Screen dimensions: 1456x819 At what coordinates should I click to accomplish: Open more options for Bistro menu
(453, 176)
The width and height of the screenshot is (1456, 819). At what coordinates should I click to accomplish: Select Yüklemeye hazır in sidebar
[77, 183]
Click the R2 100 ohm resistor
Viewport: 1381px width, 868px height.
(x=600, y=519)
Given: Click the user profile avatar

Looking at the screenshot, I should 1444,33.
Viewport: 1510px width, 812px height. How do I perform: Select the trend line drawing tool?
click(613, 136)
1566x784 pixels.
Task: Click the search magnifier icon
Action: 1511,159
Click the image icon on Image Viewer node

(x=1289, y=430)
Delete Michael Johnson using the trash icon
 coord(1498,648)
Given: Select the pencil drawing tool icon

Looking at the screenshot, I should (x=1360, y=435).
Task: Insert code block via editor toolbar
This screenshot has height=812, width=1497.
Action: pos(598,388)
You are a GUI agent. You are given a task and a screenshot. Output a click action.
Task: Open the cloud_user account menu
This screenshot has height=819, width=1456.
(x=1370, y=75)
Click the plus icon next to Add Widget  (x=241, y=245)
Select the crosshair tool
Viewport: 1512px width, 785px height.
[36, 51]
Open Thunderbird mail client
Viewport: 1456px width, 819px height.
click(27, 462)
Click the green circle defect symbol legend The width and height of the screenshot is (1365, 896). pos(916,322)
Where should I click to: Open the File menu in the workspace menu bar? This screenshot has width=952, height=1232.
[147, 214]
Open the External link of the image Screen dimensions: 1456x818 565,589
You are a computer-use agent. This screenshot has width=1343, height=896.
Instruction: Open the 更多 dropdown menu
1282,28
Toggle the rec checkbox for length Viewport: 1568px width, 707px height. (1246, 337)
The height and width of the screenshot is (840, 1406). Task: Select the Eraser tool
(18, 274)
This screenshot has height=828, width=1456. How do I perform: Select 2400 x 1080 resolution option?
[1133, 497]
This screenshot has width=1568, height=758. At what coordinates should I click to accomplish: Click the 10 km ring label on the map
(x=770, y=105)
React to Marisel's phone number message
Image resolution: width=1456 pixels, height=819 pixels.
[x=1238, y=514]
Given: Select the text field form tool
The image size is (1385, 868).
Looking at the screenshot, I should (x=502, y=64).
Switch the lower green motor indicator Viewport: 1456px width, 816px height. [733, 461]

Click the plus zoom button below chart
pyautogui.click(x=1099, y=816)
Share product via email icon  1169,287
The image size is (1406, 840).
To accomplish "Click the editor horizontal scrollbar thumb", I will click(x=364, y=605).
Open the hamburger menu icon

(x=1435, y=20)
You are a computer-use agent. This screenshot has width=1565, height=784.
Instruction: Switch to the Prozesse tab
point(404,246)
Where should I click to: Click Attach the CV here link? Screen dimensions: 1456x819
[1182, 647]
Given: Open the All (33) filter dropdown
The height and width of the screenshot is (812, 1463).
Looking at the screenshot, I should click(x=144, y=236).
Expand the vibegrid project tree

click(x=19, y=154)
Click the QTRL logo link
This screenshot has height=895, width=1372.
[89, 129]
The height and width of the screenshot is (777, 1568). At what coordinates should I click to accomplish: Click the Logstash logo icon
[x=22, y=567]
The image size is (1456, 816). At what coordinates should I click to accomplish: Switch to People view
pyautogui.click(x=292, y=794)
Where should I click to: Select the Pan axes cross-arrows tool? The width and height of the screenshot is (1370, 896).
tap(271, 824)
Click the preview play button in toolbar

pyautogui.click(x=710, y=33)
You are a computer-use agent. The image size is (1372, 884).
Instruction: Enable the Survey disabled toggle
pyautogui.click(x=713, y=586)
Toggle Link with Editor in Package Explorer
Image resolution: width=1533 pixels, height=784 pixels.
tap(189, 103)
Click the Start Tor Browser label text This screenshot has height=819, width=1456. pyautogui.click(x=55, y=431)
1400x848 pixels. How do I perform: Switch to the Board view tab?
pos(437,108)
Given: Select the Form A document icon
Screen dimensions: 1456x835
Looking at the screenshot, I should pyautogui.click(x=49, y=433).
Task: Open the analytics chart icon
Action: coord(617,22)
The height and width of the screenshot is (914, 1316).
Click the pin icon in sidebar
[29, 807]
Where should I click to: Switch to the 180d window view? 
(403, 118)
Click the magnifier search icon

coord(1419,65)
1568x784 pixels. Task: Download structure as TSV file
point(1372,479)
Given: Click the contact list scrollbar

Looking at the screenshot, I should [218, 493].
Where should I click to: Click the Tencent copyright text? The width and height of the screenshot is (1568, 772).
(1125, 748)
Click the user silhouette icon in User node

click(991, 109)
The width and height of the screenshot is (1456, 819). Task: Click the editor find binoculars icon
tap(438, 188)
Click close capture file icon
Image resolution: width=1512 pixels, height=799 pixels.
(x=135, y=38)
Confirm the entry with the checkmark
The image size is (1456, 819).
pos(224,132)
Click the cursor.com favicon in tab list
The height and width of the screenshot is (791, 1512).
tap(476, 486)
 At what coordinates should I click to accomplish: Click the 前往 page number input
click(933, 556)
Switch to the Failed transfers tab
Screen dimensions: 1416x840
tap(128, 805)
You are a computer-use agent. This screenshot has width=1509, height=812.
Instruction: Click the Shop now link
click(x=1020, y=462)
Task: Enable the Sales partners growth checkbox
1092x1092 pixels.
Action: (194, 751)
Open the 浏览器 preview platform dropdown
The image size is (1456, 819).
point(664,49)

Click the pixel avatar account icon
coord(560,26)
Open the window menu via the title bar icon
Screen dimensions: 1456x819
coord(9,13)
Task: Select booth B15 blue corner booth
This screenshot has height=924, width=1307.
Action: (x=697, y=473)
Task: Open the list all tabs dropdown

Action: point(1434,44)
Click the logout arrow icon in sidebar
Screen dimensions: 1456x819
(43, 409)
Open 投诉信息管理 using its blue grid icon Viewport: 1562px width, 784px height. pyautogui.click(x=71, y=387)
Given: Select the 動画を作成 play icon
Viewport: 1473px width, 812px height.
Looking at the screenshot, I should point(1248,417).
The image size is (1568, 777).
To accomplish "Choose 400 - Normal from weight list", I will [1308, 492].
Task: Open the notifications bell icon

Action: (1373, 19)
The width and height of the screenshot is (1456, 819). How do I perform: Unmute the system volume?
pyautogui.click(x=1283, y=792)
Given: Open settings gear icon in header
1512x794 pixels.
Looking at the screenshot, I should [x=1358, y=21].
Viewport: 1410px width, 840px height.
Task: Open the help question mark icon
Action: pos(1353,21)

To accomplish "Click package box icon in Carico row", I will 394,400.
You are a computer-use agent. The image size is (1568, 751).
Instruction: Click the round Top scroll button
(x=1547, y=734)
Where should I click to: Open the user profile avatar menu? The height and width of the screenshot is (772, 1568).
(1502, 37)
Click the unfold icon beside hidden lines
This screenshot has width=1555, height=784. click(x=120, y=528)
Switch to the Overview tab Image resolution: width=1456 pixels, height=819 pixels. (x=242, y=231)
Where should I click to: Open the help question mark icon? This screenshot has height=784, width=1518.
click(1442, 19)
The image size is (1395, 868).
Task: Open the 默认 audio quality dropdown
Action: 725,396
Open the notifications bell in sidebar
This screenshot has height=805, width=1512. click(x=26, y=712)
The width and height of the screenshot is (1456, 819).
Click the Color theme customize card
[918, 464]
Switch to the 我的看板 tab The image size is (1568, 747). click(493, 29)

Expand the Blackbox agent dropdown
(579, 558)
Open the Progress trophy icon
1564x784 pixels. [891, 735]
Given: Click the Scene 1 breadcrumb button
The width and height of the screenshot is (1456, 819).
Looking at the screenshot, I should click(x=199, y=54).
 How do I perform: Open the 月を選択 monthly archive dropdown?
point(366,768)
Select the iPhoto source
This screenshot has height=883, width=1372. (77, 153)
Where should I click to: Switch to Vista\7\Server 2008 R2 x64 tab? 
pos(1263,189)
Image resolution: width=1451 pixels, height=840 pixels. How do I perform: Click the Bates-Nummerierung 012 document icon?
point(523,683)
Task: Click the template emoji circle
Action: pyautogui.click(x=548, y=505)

════════════════

### WHAT THE EXERCISE ASKS
Collect every line from the records above that contains the word "green".

### EXERCISE OUTPUT
Click the green circle defect symbol legend The width and height of the screenshot is (1365, 896). pos(916,322)
Switch the lower green motor indicator Viewport: 1456px width, 816px height. [733, 461]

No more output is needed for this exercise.